MANY people in Trinidad and Tobago today may well wish to be excused for not holding their breaths over news yesterday that once again the leaders of the parties in Parliament plan to meet on issues of national significance.
It is, of course, the current Prime Minister who has seen cause on more than one occasion to remind citizens of the fact that he and the current Leader of the Opposition have been down this road before.
And the country well recalls some of those occasions in the recent past, perhaps the most spectacular event in this series being the famous Crowne Plaza Accord, which ostensibly established a formula for forming a government after the 18-18 electoral deadlock in 2001.
We know only too well how one side responded when the then president made the decision which both sides-consistent with the terms of that accord-called on him to make.

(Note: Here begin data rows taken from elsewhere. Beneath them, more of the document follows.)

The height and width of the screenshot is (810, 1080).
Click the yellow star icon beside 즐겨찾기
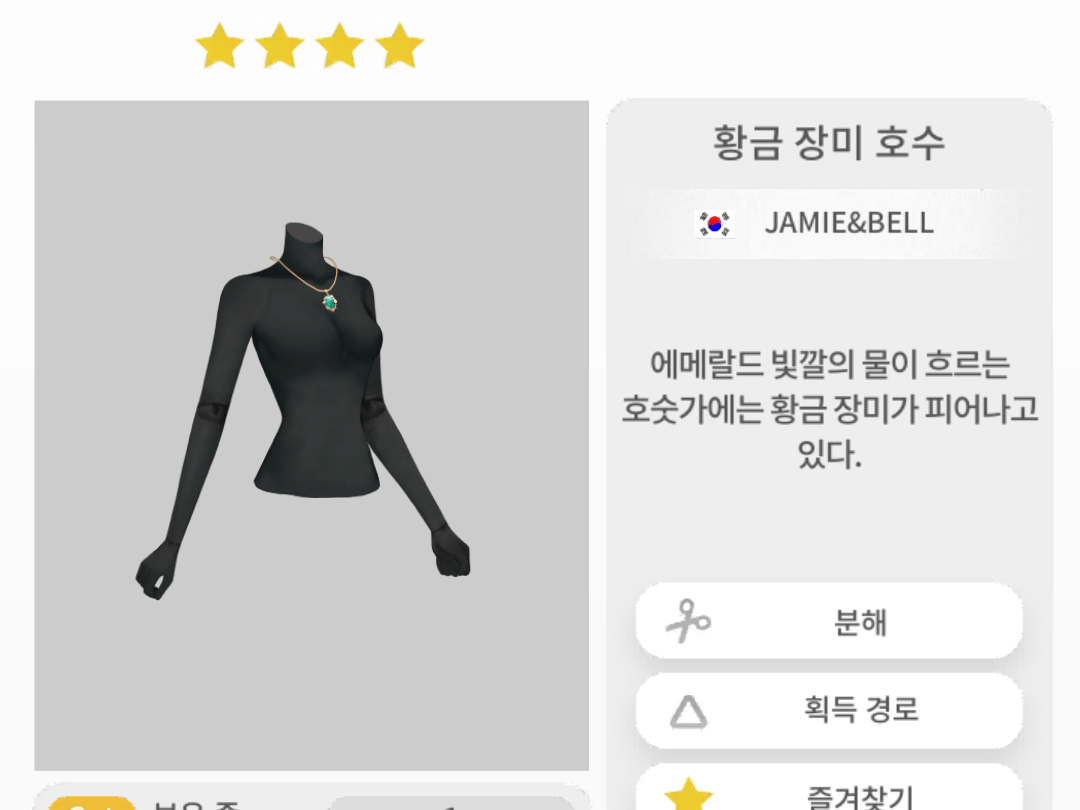point(688,794)
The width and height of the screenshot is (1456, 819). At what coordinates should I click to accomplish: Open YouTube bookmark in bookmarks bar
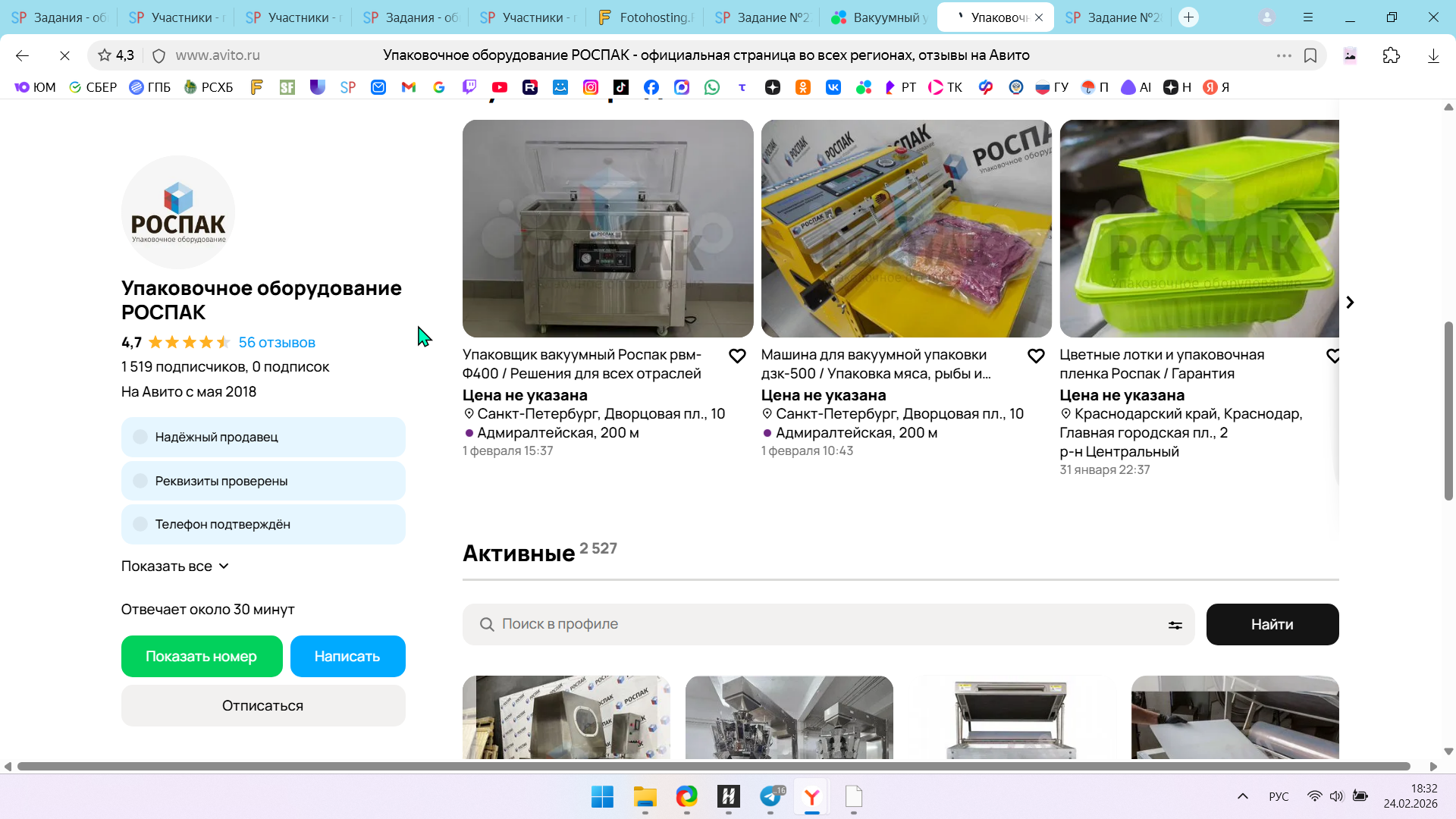[x=500, y=87]

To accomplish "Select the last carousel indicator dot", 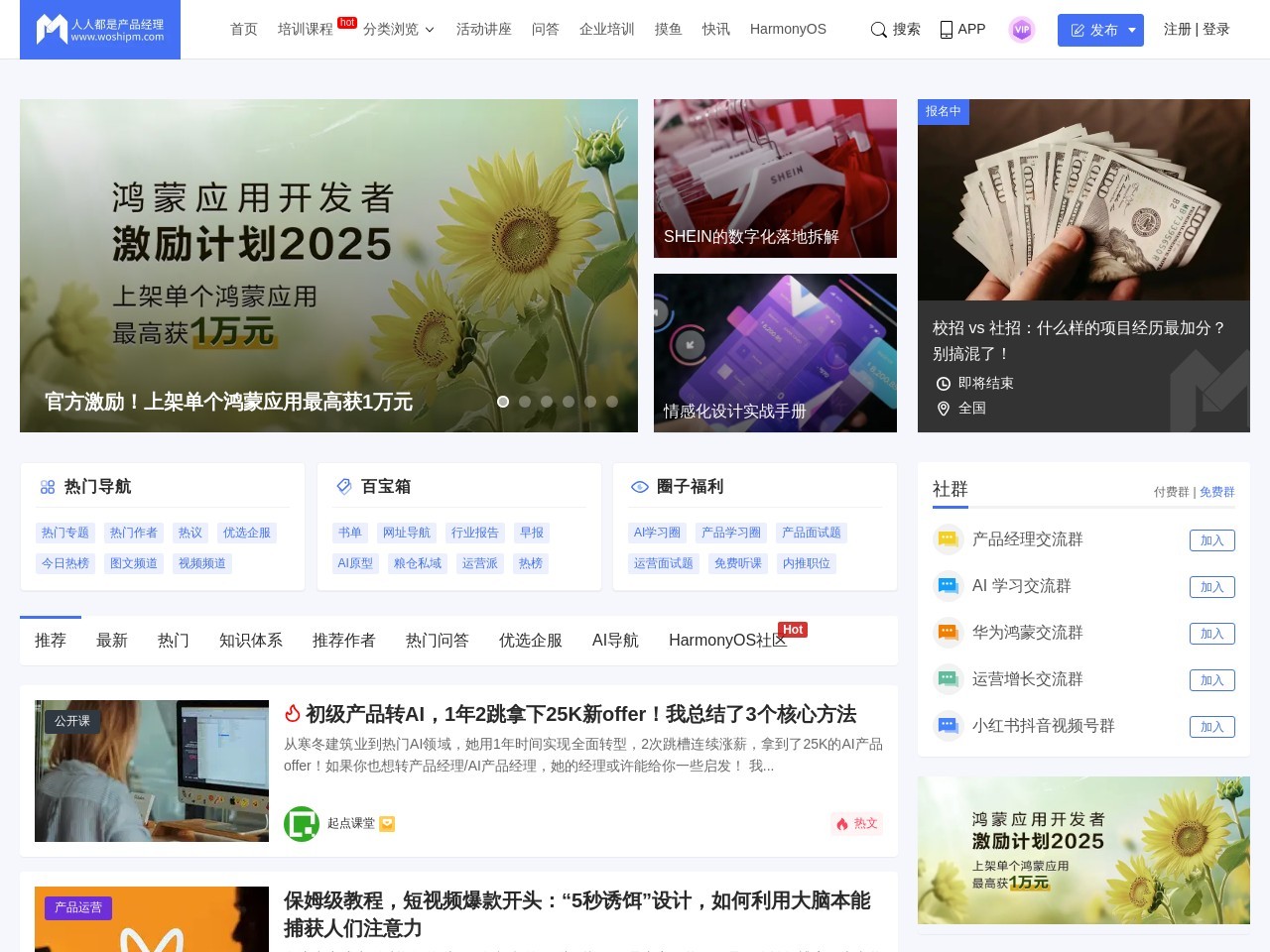I will point(612,402).
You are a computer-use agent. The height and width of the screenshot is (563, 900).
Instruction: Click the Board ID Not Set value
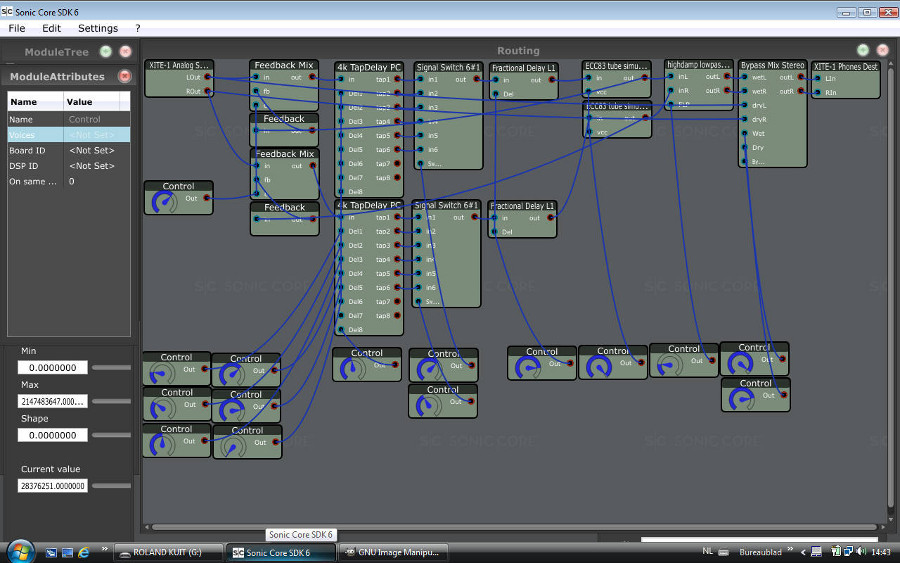tap(90, 151)
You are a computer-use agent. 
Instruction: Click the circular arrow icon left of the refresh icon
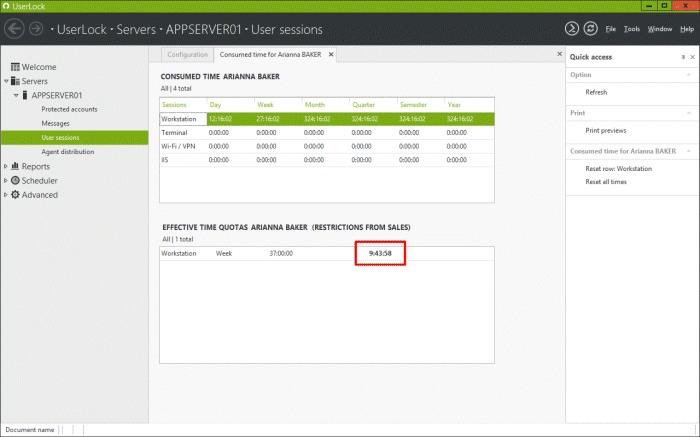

There have also been joint talks before on the issue of crime. And the Prime Minister is on record, again on more than one occasion, drawing the country’s attention to the fact that he thought there had been a commitment from the UNC when it was in government, about Trinidad and Tobago’s participation in the Caribbean Court of Justice.

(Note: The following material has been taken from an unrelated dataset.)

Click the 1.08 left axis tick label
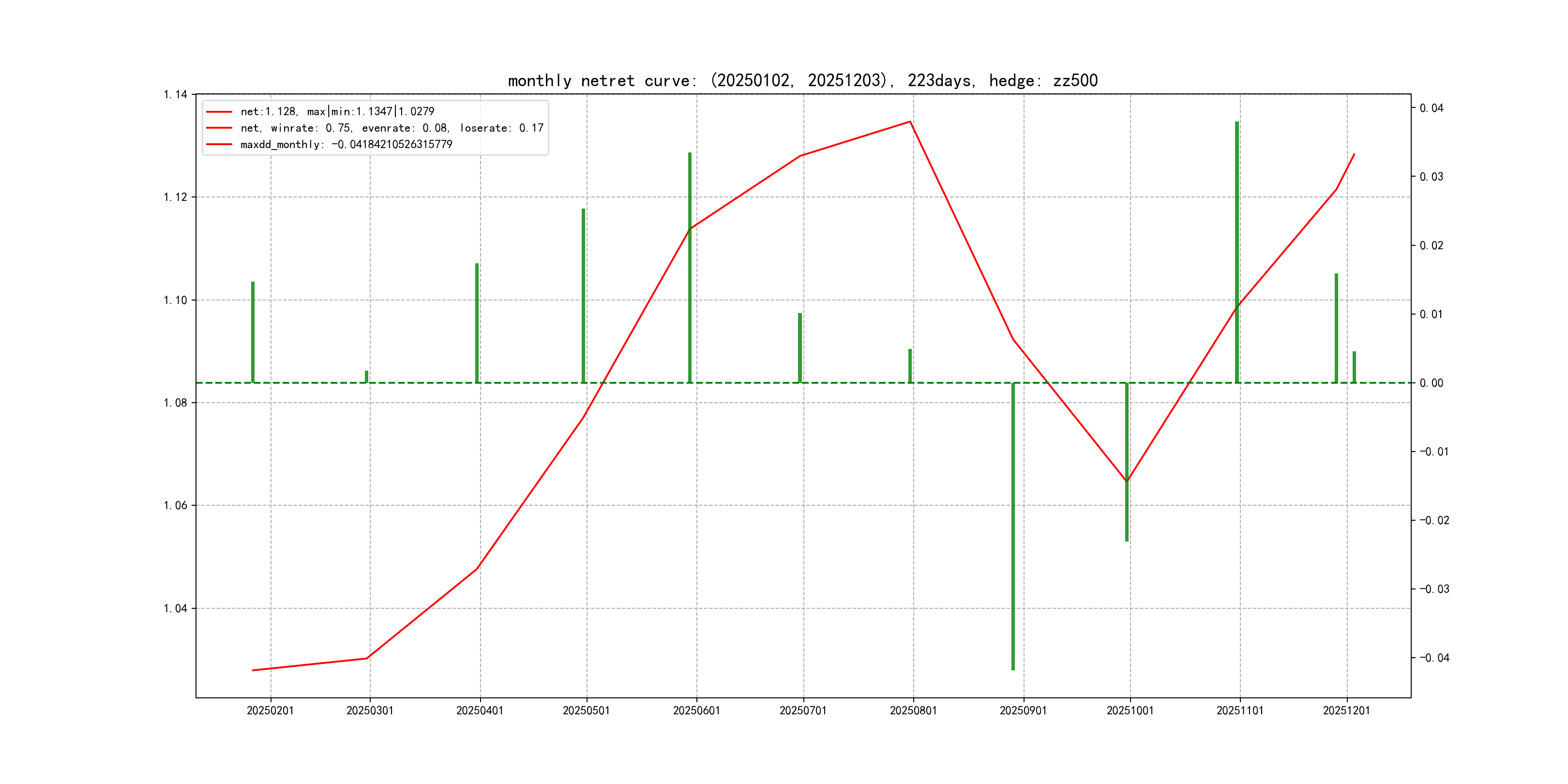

But with so much in the water on these crucial issues of bipartisan support, the move on Friday by the Prime Minister to resume talks with the Opposition Leader remains welcome.
While many among us will be tempted to remain sceptical if not outright cynical as to the possible outcome, there are equally large numbers of nationals who insist that on crime, Constitution reform and a host of other important issues of the day, the leaders and parties vying for our support must put politics aside.
Solutions to the long and on-going crime menace continue to elude us, the best laid plans, strategies, initiatives and programmes coming up repeatedly short of the mark.
It is a sign of existing maturity, nevertheless, that one side has again proposed, and the other readily agreed, that they should sit down once more, to discuss the list of items deemed to be in the national interest. Mr Panday, for his part, commendably attached no conditions in his swift affirmative response to the Prime Minister’s invitation.
Noteworthy on this occasion as well, is the fact that the Prime Minister’s approach to Mr Panday came while both sides were engaged in a debate in the House of Representatives, characterised by charges and counter-charges of racial bias.
And it comes, also, in the wake of an address by retired media icon Ken Gordon, the former CCN chairman and CEO, himself also a former government minister, on what he sees as the imperatives for nationhood, almost 50 years after independence.